In slums in Mushin and many of the city's most notorious inner communities, drug use is rife. Opioids like Tramadol are heavily abused and, no thanks to an absence of regulation, it is far too easy to get drugs, either from unregistered pharmacies or traders who pack an assortment in rectangular boxes.
On the other side of Third Mainland Bridge, more exotic designer drugs are the rave. You will find them at parties, in white lines on a young girl's palm in the club or in a needle in the arm of young professionals.
Someone once said drugs are almost legal in Lagos; one finds that it is difficult to contest with him.
Once the jewel of the North, Kano is now the centre of the codeine epidemic in the North of Nigeria.
The city is known as the cultural centre of the north, and while strong conservative values are the law, and alcohol is now sold or consumed in public, the youth are ripping paper packs and finding euphoria at the bottom of Tutolin bottles.
Drug dens are scattered all over the city.
Here, a cocktail of drugs is a few conversations away and large groups of young men can be seen in most of these at any given time. A key factor is the opportunity in big numbers that make Kano a favourite of locally-based illegal drug manufacturers.
Kano has nearly 20 million people by some estimates; making it the most populated state, followed closely by Lagos. More than half of this population is below 30.
As with most Nigerian cities, Tramadol is the most commonly used drug and the demand is met with a steady, obscene supply.

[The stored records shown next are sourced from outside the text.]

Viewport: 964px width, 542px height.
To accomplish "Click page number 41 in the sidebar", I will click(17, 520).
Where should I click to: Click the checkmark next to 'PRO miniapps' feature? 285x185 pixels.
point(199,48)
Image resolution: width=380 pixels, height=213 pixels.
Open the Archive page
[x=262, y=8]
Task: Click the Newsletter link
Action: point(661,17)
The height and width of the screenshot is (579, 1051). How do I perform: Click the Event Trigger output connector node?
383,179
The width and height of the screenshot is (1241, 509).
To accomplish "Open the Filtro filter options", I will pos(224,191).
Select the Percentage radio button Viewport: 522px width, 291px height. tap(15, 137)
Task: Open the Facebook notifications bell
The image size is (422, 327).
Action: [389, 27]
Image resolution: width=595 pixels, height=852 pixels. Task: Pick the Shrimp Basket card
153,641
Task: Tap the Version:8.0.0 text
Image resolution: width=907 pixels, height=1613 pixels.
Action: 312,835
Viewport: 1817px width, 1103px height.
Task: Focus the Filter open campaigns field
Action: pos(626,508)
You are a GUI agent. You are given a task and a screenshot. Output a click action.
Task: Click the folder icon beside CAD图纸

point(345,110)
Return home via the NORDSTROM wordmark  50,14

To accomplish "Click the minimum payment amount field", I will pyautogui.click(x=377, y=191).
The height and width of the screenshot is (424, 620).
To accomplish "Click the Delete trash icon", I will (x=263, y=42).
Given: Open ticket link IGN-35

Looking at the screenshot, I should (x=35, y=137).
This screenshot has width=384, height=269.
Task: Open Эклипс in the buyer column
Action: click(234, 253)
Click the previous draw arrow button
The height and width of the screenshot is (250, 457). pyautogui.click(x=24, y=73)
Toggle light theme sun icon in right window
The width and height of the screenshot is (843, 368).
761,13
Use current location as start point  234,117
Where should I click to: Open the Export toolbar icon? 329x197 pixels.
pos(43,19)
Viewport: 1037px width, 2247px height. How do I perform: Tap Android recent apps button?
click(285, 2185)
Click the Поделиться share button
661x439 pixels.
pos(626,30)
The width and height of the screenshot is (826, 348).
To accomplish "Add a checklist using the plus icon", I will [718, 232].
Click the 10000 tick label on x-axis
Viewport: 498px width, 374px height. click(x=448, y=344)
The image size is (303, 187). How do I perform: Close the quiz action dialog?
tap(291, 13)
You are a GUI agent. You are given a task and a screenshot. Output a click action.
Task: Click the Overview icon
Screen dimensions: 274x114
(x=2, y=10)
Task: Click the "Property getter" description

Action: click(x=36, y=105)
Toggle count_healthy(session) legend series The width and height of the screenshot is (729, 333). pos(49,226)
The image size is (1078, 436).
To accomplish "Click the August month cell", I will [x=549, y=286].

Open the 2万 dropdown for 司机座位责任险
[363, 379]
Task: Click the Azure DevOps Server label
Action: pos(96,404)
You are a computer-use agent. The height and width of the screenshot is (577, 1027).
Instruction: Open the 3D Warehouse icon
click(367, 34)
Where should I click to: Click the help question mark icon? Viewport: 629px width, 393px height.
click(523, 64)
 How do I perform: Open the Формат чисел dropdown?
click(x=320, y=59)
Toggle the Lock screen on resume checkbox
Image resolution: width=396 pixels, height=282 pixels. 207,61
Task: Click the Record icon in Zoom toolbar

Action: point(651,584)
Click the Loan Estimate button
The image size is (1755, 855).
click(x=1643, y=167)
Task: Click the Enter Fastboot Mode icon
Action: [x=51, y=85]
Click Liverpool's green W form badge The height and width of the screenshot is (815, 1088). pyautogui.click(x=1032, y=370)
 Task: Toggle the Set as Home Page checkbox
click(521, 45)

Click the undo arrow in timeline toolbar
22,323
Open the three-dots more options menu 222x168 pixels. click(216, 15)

In February, the Nigerian drug law enforcement agency, NDLEA, found a massive tranche of tramadol, estimated to be worth 19 million naira, hidden in cartons of Indomie instant noodles in Yola, ostensibly to be distrubuted from the city to Kano. Still, variety is still much available.
Drugs like methamphetamine are not often mentioned in conversations about drug abuse in Nigeria but arrests in Kano (as well as Lagos) suggest Nigeria may have its own share of meth labs in a manner that would make Breaking Bad's Walter White smile with pride.
In October 2017, the NDLEA arrested a 59-year old man with 25kg in ephedrine, a substance used in the manufacturing of amphetamines.
If you know your way around a Nigerian city, odds are you can find opioid pills at a small pharmacy or more serious stuff with relative ease, but in Abuja, that's no the problem.
In Nigeria's capital city, the regular suppliers are a missing link, also discretion is immensely more important, so the drug culture there has evolved on terms that are all its own.
Earlier this year, a social media user shared photos he took on a walk through an Abuja neighbourhood. It showed endless ripped paper packs and empty bottles of cough syrup and empty sachets of Nigeria's favourite opioid, Tramadol.